Site 1001, which specializes in artificial intelligence-run facilities management systems, says the problem should be achieved through neural networks that copy how humans and animals think.
The company, a spin-off of JE Dunn Construction Co., demonstrated its all-listening, predictive building maintenance at CES 2018 last week. It says its big data, AI-driven system will ultimately produce smarter and healthier buildings.
One example demonstrated in mock-up form at the conference was an apparatus that could automatically determine when bacteria conditions in water systems were ripe for producing Legionnaires' Disease. The IoT-driven infrastructure autonomously flushes the building's plumbing system with pathogen-killing hot water, reporting back to the facilities manager that the relatively simple-to-perform — but hard to know when to do — job had been accomplished. It uses heat data from sensors to figure out when pathogens might form.
In traditional systems, water samples would have to be taken manually. And if they weren’t, then reports of illness in building occupants would be the impetus for corrective measures.
Buildings as living structures
“When we look at buildings as living structures, we can understand how various systems are connected and operate together,” says Dr. Filip Ponulak, principal data scientist at Site 1001, in a press release.
Ponulak says all buildings should now be listening for issues. He says it’s an innovative way of managing new buildings. Site 1001 believes its system would also work in older buildings.
Chief Innovation Officer Eric Hall told me one could draw an analogy with an aging car, except that unlike cars, buildings don’t have odometers to help identify failing parts.
In other words, by collecting data on failings, for example, predicting upkeep becomes possible — you know when things are likely to fail and can pre-empt them, like a flexible car service schedule. That lets facilities management “move to an entirely conditional and proactive maintenance schedule,” says Hall on the company’s website.
Data centers fit into this platform, too, the company says. Indeed, I’ve written before about folks who think AI will ultimately self-manage the data center:
Robots are going to be running the show, I wrote in a recent blog post. In that case, robots are making physical cabling connections. But a facet of that article was a company that said it would be cloning employees’ intimate knowledge of their workspace soon.

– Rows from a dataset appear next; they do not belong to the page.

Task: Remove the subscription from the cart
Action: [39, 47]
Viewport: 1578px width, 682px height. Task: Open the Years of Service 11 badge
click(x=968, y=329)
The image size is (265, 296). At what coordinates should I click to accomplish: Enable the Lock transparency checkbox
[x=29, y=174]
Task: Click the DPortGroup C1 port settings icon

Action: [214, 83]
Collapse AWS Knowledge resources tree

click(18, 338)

In addition, HPE says predictive troubleshooting from AI will be used to unravel bottlenecks between applications and data within the data center.

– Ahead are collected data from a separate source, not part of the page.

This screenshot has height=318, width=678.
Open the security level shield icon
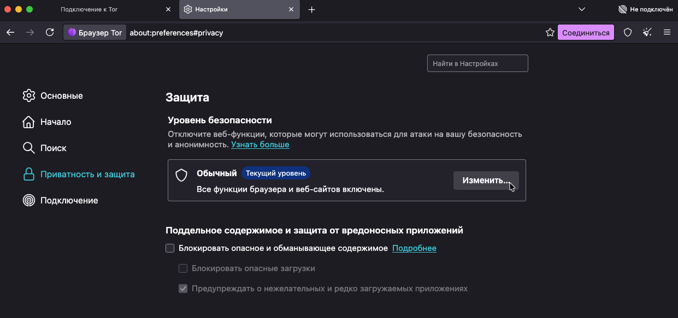[627, 32]
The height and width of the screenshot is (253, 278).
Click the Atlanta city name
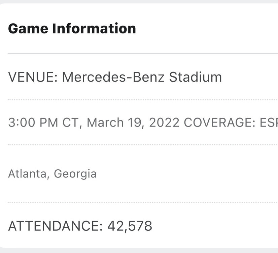tap(27, 174)
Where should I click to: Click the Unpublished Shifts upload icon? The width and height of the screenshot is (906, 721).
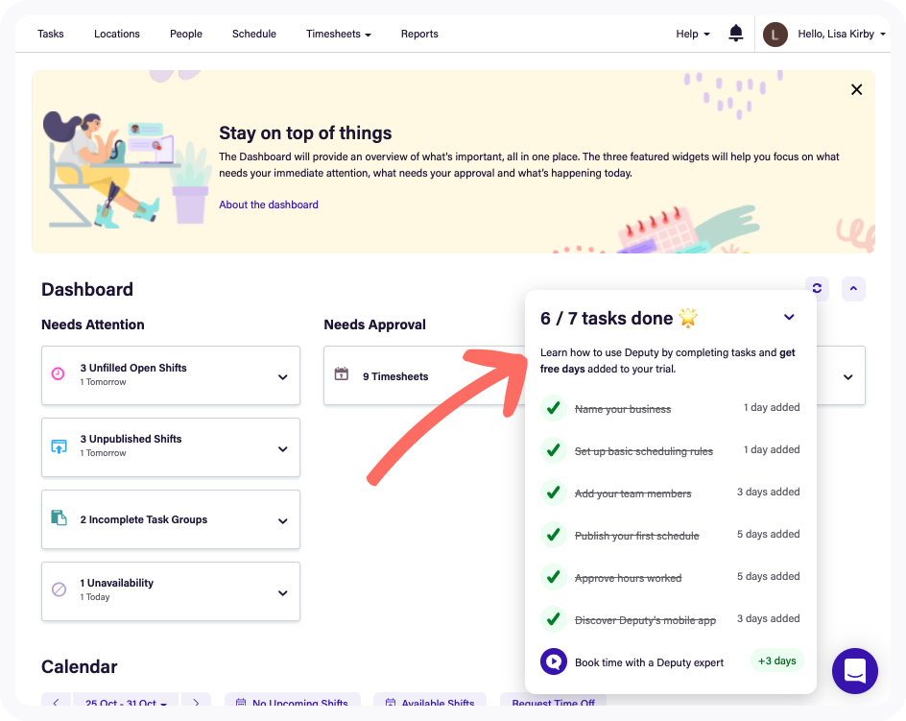pyautogui.click(x=59, y=446)
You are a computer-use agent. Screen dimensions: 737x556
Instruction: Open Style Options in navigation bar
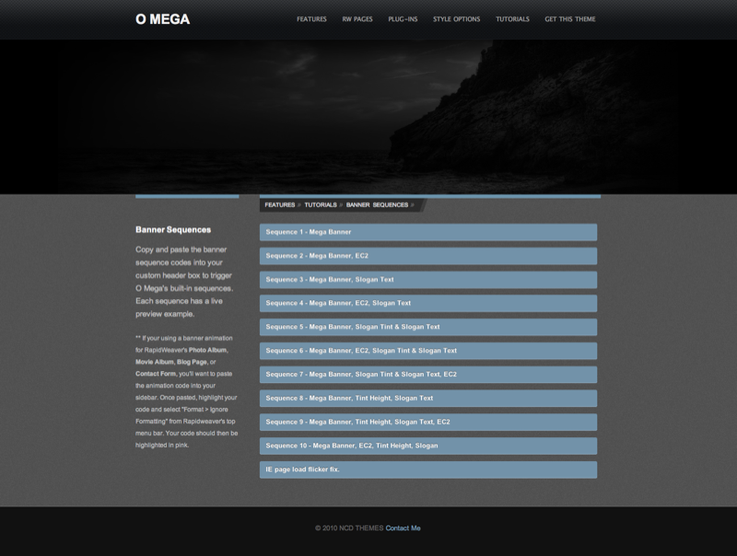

“A building can be compared easily to our own body and working systems,” Ponulak told Builtworlds in an interview this month. He says HVAC is like the respiratory system, the electrics are like the “body’s circulatory system, which supplies energy to the body,” and the musculoskeletal is the building structure. Communication with the original architectural plans, live sensor data, and AI create the brain.
It’s the coordination of IoT that gives “the building the ability to heal itself,” Site 1001 says.